Wednesday, January 1, 2020

Publication year:

2020

Authors:

• Kastos Dimitrios, MSc in Applied Clinical Nursing, University of West Attica, Department of Nursing, Athens, Greece
• Roussos Spyridon, MSc in Applied Clinical Nursing, University of West Attica, Department of Nursing, Athens, Greece
• Koutelekos Ioannis, PhD, Associate Professor, Department of Nursing A',Technological Educational Institute of Athens
• Gerogianni Georgia, Nursing Department A, Technological Educational Institute of Athens, Greece Nursing Department A, TEI, Athens, Greece
• Vasilopoulos Georgios, Assistant Professor, Faculty of Health and Caring Professions, Department of Nursing, Athens University of Applied Sciences, Greece
• Kapadohos Theodoros, Associate Professor,Department of Nursing,University of West Attica Greece
• Dousis Evangelos, Assistant Professor, Department of Nursing, University of West Attika

Keywords index:

• Epilepsy
• views
• attitudes
• beliefs of patients with epilepsy

Pages: 43-52

DOI: 10.5281/zenodo.3766681

Abstract:

Introduction: Epilepsy is a widespread neurological disorder affecting more than 70 million people worldwide. Epilepsy is characterized as a complex of symptoms with multiple risk factors and a strong genetic predisposition.Purpose: To explore attitudes and views of adult patients with epilepsy regarding the disease.Material and Method: A descriptive study of a convenience sample of 100 patients visiting an outpatient clinic of public hospitals for regular follow-up. Data was collected by the completion of a specially designed questionnaire which included patients' attitudes and perceptions.

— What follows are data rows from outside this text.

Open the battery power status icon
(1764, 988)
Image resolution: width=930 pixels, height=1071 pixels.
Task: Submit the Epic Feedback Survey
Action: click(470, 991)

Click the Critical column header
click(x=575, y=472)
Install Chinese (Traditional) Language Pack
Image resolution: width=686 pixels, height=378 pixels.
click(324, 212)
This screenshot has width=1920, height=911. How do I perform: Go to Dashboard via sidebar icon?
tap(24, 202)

Results: Of the 100 participants, 56% were women and 37% were 30-40 years of age. Regarding the level of information, 88% and 77% of participants reported that they and their family were aware of the disease, respectively, while 59% had already indicated to their family, which services should alert in emergency. Also, 75% of the sample-studied reported to experience support from family members while 62% wanted to participate in a psychosocial support program. In addition, 65% and 72% reported to experience anxiety about the course of the disease and the likelihood of an upcoming epileptic episode, respectively, while 91% reported dependency on people close to them at the time of the crisis. In terms of social life, 53% concealed the problem from social environment and 74% sometimes avoided social activities. Conclusions: The results of the present study will encourage health professionals to focus on the bio-psychosocial assessment of adult patients with epilepsy as an integral part of treatment..